Activation of PI 3-kinase in the native signet ring cell lines. (a) Signet ring cells exhibited relatively high PI 3-kinase activity in the anti-phosphotyrosine immunoprecipitates among gastric cancer cell lines. Phosphotyrosine-containing proteins were immunoprecipitated with anti-phosphotyrosine antibody, PY20, from various gastric tumor cell lines (the morphologies of the cell lines are shown on the abscissa). PI 3-kinase activity in the immunoprecipitates was analyzed with PI as a substrate. The radioactivity in the PI 3-P spots on TLC was quantified with BAS2000 imaging analyzer (Fuji). (b) Association of a 200-kDa protein phosphorylated on tyrosine with PI 3-kinase in signet ring cell lines.

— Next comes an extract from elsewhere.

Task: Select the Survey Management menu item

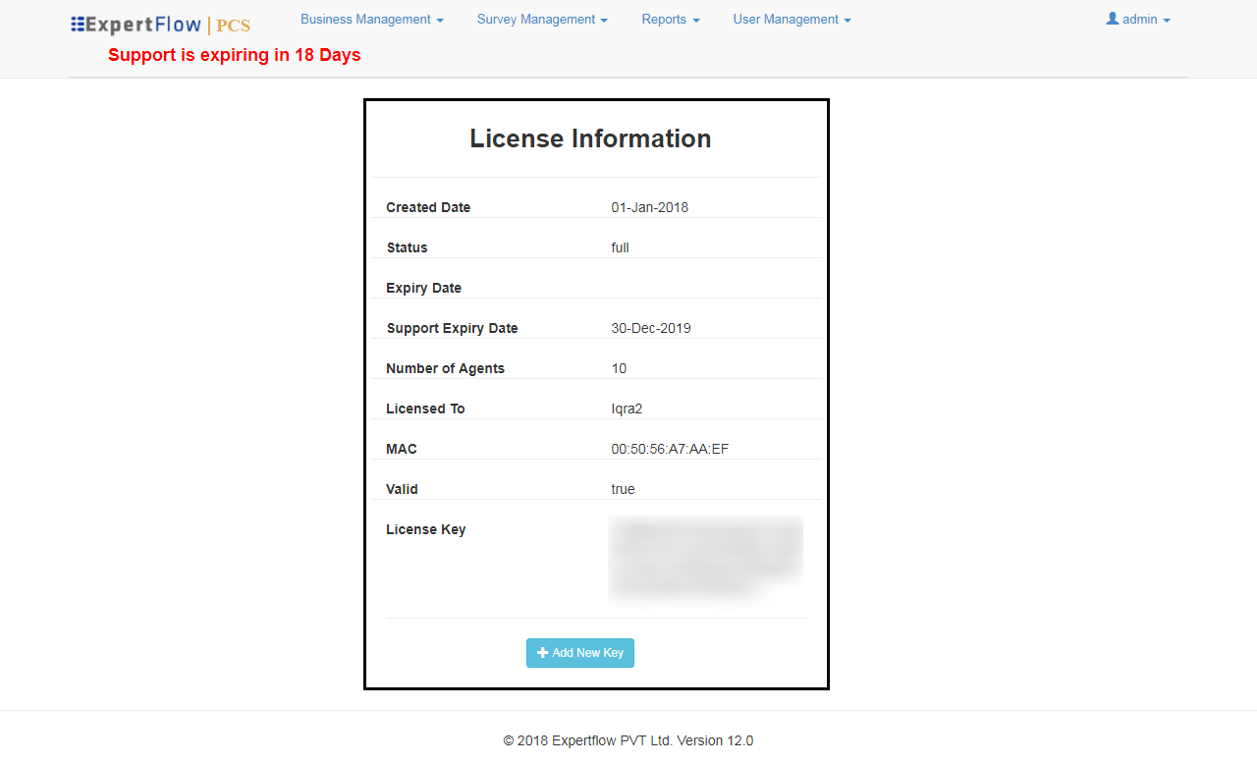Action: 536,19
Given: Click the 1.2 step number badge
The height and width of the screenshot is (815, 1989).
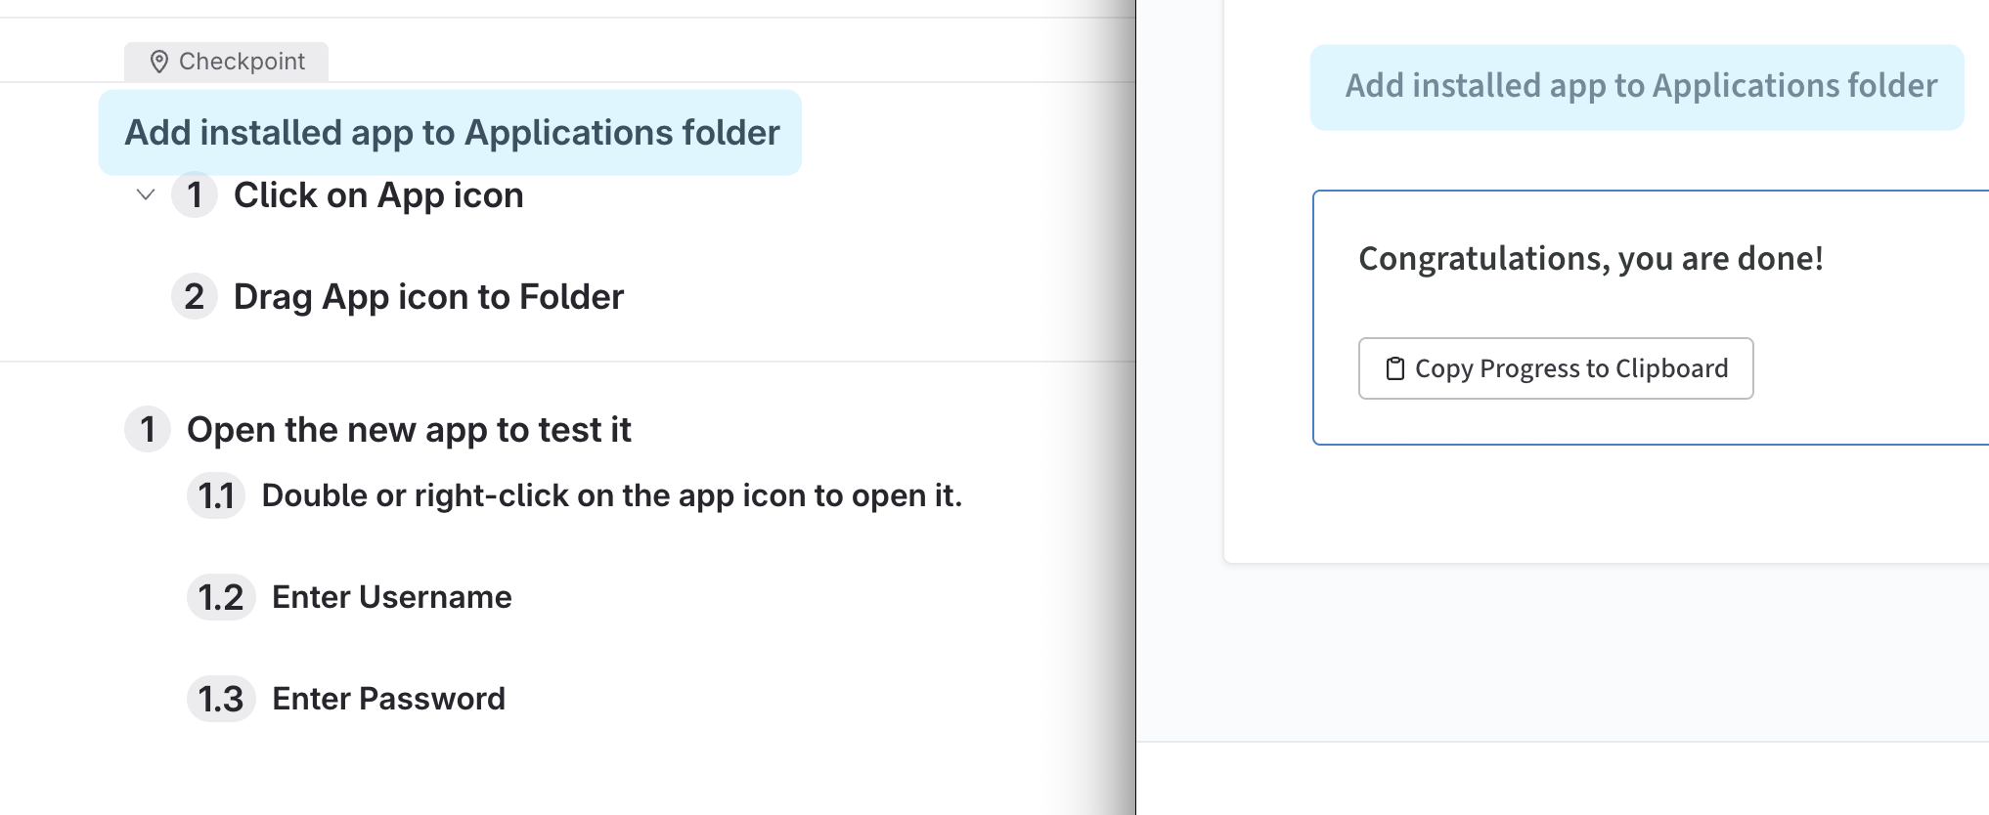Looking at the screenshot, I should pos(221,597).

PI 3-kinase was immunoprecipitated with AB6 from various gastric tumor cell lines. The blots of precipitated proteins were probed for phosphotyrosine-containing proteins (PY20, Upper) or p85 α (AB6, Lower). (c)Membrane localization of PI 3-kinase bound to the 200-kDa protein in the signet ring cells. Cells were fractionated into cytosol (C) and membranes (M). The levels of the 200-kDa protein bound to PI 3-kinase (Upper) in anti-p85 immunoprecipitates and of total PI 3-kinase (Lower) in total lysates of each fraction were analyzed by using Western blotting probed for phosphotyrosine and p85, respectively. (d) Elevation of specific activities of PI 3-kinase in anti-phosphotyrosine immunoprecipitates from signet ring cell lines. PI 3-kinase was immunoprecipitated with PY20 or CA3, which was shown to precipitate both p85α and p85β regardless of binding to the 200-kDa protein from the serial dilutions of the total lysates, and the PI 3-kinase activities in the immunoprecipitates were analyzed (Lower). The levels of p85 were analyzed by using Western blotting with CA3 (Upper). The numbers under each panel show the relative intensity of the p85 bands (Upper) and radioactivities of PI 3-P spots (Lower). The numbers under the bottom line show the relative specific activities of PI 3-kinase. (e) Activation of p38–MAP kinase in native signet ring cell lines. Phosphorylation of p38–MAP kinase in indicated cell lines was detected by using Western blotting for anti-phospho-p38 antibody (Upper). Total p38 was detected by anti-p38 antibody (Lower).